--- DOCUMENT SEGMENT ---

* * * * *

Galvano's 112-page proposal includes elements sought by the state's influential pari-mutuel industry --- such as "decoupling" of dog racing and most horse racing. If decoupling occurs, tracks would not be required to run live races while being able to offer other forms of gambling, such as cardrooms.
The measure also would set up a regulatory structure for “fantasy” sports in Florida, requiring operators to pay an initial $500,000 licensure fee and an annual $100,000 renewal fee.
House Commerce Committee Chairman Jose Felix Diaz, Galvano's counterpart in the gambling negotiations, tweeted a response to the proposal Thursday evening.
"@FLSenate look forward to reviewing this bill and working with @BillGalvano @FLGovScott the FL House and the Tribe on this imprtnt project," Diaz, R-Miami, wrote.
Galvano released his proposal hours after the House Tourism & Gaming Control Subcommittee learned about issues surrounding the compact from a state economist and gambling regulators.
Galvano said he expects the Senate Regulated Industries Committee to take up the measure at its next meeting Jan. 25, as lawmakers prepare for the March 7 start of the annual session. As in previous years, passage of any gambling proposal remains "a heavy lift," Galvano said.
"But here it is, second committee week. We've got a bill out. I'm going to make an effort to see if we can get there," he said.

* * * * *

--- REQUIRED TASK A ---
According to the article on the gambling proposal, what annual renewal fee would fantasy sports operators have to pay?

[Collection entries]
* * * * *

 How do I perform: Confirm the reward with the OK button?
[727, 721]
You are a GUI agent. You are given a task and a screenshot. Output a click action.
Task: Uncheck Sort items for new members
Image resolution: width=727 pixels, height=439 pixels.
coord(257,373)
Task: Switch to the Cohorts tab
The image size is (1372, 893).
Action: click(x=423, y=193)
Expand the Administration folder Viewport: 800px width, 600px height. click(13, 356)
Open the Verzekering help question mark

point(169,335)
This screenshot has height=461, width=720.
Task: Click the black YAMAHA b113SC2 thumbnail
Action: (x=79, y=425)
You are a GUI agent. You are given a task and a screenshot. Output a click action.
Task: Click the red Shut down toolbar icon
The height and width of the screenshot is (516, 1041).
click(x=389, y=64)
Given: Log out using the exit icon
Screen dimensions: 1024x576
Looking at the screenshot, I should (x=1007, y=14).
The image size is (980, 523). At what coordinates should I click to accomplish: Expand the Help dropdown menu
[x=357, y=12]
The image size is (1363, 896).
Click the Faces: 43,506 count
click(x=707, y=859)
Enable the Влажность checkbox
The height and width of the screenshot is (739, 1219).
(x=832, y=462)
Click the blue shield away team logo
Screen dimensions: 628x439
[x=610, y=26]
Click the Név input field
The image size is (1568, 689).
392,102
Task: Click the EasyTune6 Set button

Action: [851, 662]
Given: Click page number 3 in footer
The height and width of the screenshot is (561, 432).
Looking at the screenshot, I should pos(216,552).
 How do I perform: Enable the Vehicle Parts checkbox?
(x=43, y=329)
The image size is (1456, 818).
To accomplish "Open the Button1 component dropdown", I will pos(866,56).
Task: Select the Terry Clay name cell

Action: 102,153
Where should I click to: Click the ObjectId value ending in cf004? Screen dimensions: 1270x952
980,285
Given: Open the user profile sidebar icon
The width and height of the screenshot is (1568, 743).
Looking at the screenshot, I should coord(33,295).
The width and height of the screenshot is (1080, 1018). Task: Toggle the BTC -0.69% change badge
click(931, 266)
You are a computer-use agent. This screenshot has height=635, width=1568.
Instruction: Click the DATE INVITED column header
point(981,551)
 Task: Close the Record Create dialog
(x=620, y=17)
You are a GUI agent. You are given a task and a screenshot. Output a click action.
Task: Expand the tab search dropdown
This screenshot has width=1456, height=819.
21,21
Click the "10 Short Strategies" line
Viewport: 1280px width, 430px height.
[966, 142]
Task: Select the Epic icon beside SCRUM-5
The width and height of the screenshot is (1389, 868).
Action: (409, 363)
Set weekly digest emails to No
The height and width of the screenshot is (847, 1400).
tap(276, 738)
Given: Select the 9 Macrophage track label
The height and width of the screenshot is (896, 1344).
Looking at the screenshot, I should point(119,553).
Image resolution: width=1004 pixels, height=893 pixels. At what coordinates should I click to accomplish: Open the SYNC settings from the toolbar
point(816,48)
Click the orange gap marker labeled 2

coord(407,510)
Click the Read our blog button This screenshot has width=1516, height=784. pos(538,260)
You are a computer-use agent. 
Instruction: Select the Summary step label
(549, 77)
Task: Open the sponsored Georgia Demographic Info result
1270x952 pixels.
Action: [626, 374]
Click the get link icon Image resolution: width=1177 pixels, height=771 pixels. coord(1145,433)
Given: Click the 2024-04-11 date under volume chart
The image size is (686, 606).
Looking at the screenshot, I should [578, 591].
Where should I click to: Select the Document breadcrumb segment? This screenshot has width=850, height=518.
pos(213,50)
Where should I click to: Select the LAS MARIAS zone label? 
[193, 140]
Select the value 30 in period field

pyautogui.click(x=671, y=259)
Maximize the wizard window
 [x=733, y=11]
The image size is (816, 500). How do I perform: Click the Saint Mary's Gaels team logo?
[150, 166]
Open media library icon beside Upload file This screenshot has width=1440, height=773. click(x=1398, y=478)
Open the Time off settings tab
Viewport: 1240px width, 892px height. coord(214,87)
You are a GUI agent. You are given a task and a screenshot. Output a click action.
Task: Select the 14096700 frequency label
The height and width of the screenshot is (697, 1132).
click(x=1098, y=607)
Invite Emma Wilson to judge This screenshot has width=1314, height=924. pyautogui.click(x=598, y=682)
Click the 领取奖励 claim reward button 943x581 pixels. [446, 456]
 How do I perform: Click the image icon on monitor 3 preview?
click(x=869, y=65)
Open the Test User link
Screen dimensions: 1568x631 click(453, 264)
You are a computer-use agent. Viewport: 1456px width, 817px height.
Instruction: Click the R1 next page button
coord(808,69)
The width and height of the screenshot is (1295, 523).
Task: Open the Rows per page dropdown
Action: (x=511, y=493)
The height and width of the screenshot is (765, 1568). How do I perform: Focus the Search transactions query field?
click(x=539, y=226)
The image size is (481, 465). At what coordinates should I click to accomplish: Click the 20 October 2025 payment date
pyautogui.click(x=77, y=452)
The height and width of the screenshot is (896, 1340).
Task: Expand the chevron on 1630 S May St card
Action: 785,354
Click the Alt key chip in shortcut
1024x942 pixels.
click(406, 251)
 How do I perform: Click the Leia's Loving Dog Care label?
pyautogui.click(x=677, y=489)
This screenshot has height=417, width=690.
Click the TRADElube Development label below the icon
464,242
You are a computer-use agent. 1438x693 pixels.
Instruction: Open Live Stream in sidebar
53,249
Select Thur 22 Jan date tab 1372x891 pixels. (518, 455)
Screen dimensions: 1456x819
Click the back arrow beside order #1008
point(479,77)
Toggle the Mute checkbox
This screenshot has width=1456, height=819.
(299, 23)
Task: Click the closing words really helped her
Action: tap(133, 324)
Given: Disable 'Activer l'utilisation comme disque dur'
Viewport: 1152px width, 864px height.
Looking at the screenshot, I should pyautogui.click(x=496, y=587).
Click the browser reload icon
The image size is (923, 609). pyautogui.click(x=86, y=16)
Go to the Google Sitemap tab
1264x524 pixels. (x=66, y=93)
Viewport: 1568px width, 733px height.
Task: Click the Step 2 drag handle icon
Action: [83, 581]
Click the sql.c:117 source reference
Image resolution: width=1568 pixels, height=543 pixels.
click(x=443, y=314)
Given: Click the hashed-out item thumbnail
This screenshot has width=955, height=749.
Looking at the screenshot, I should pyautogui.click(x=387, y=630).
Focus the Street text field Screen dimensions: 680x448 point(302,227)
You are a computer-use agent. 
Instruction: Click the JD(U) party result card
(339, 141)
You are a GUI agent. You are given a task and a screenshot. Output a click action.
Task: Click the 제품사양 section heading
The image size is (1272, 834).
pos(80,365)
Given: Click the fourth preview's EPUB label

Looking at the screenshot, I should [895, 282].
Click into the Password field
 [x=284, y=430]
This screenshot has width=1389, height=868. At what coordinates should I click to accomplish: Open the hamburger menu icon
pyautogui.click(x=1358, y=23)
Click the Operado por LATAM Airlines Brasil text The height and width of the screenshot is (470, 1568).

* * * * *

--- REQUIRED TASK B ---
In the listing, replace "Toggle" with "Switch" in everything from the line containing "Where should I click to: Click" down to the line containing "click(931, 266)", and return only those lines with nothing else changed.

--- ANSWER A ---
$100,000

--- ANSWER B ---
Where should I click to: Click the ObjectId value ending in cf004? Screen dimensions: 1270x952
980,285
Given: Open the user profile sidebar icon
The width and height of the screenshot is (1568, 743).
Looking at the screenshot, I should coord(33,295).
The width and height of the screenshot is (1080, 1018). Task: Switch the BTC -0.69% change badge
click(931, 266)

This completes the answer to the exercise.